Is a Hippo a Pig or a Whale?
Two teams of evolutionists are having a spat over whale evolution. Thewissen and team (Northeastern Ohio U) say the hippo is close to the pig, but Jessica Theodor (U of Calgary) and Jonathan Geisler (Georgia Southern U) say it’s in the whale family tree. Their arguments and counter-arguments were published in Nature last week.1 Science Daily gave Theodor and Geisler time to tell their side of the story.
Theodor and Geisler feel that DNA phylogeny needs to be taken into account, which their opponents failed to do. They worked several phylogenetic trees with living and fossil animals that put hippopotamids in the line with raoellids, Indohyus (an extinct Indian pig-like animal), and cetaceans (whales). One of their trees treated all characters equally, another suppressed homoplasy (convergent characters). They also omitted Andrewsarchus, a dog-like predator known only from one skull and a few bones. In addition, they took into account the thickening of bones in the ears of both whales and hippos, which they took as evidence of common ancestry.
Thewissen et al agree with parts of their opponents’ tree but think hippos are closer to true pigs. They say the thickening of bones in the hippos and whales are due to different molecular mechanisms. Hippos, they say, appeared after the cetaceans, and in Africa, not Pakistan, where most of the whale ancestor candidates have been found.
Science Daily said, “Geisler and Theodor argue that leaving out the DNA data not only ignores important information, it implies that the evolution of swimming evolved independently in hippos and whales, when it may have evolved only once in a common ancestor.” Thewissen et al said, “Geisler and Theodor place confidence in their results with regard to hippopotamids by stating that their analysis is consistent with ‘previous phylogenetic studies’. However, one of the two articles that they cite was published after the publication of our paper, and they do not cite a recent paper that disagrees with their (and our own) results.” Apparently there are other positions besides these two. “We also believe that improving fossil collections of poorly known taxa is important in advancing understanding of cetacean relationships.”

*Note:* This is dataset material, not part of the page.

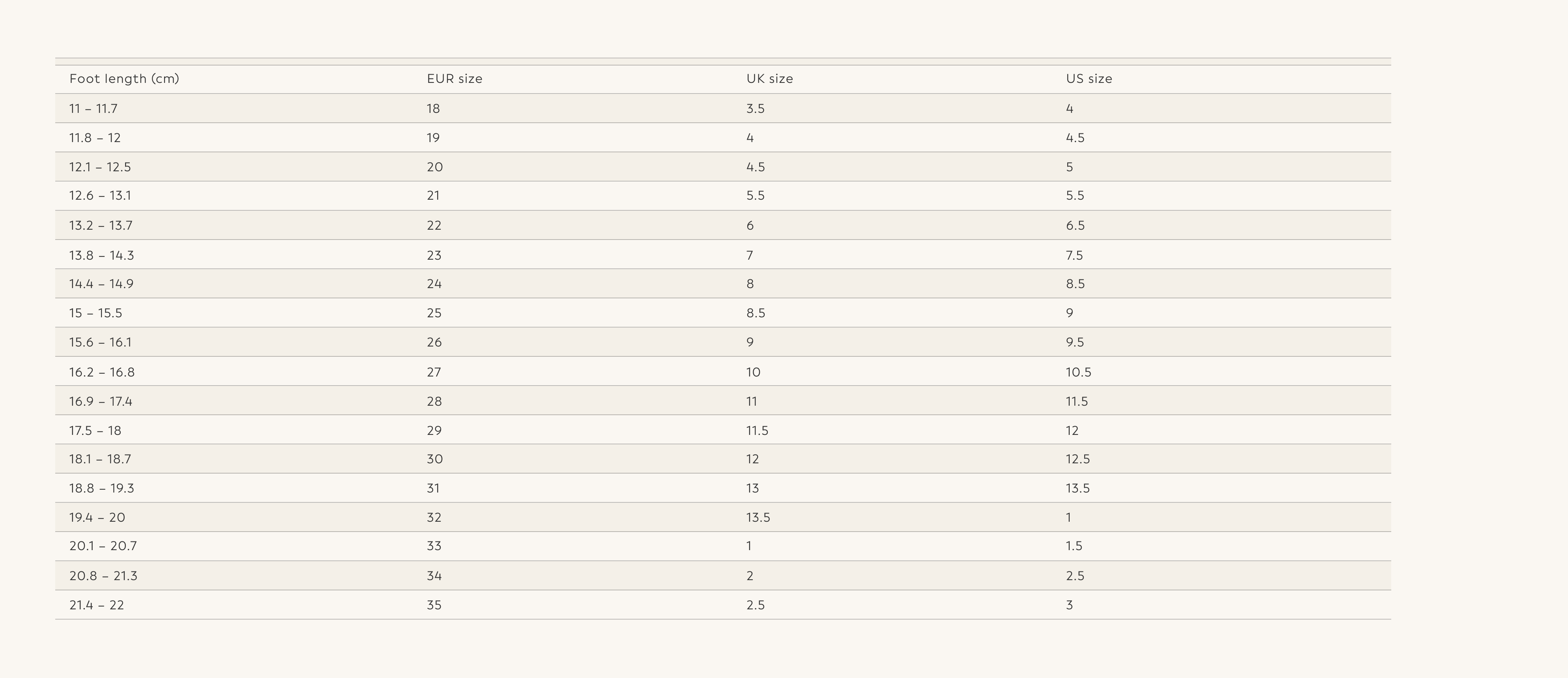Select EUR size 19 cell
The width and height of the screenshot is (1568, 678).
click(433, 138)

One position that was not considered by either team is creation. For that perspective, see Jonathan Sarfati’s article on whale evolution from Creation Ministries International.
Remember that whale evolution was #1 in Nature’s “15 Evolution Gems” published in January (01/02/2009). They advertised this list again this month (03/18/2009). But read their spiel and you’ll find it’s full of speculation and appeals to the future: “there is every reason to think that many others await discovery,” they said – so keep the credulity dollars flowing into the Darwin Party coffers. Whale evolution was also the darling of the episode on “Great Transformations” in the PBS Documythary series, Evolution (see 12/20/2007).
This little controversy appearing in Nature shows that the case is not so tight. The arguments on both sides reveal the usual tricks of the Darwin Party: appeals to theory-laden concepts like convergent evolution, tweaking of tree-building software, and the weighting of uncooperative lines of evidence to get the results they want. It’s time to step back and look at the big picture: can you really link a whale, a pig, a hippopotamus and a dog into a family tree? The morphological differences between these groups are arguably greater than their similarities, despite the fact they are vertebrates and air-breathing mammals. Each animal group is perfectly happy living in its specialized environment without trying to become something else. Each animal is well adapted to its habitat, possessing all the machinery and systems needed to thrive (see news about hippo sunscreen). Only by picking and choosing which pieces of evidence shall be garnered to support a preselected story would a silly human mind imagine joining them together into a genealogy.
There’s another controversy brewing. Two groups of evolutionary carpenters are fighting over the evolution of the concrete saw, which requires water for its operation. Both agree it is related to the bench saw, but one party says both are related to the power drill, and another says they are related to the reciprocating saw. One view makes the circular motion of the drill and the concrete saw a case of convergent evolution; the other makes the motors products of a common ancestor. The evolutionary carpenter guild may have internal disputes about the details, but one thing is clear: these tools did evolve from each other, because they are all members of the electrical power tool clade. All evolutionary carpenters agree: evolution is a fact!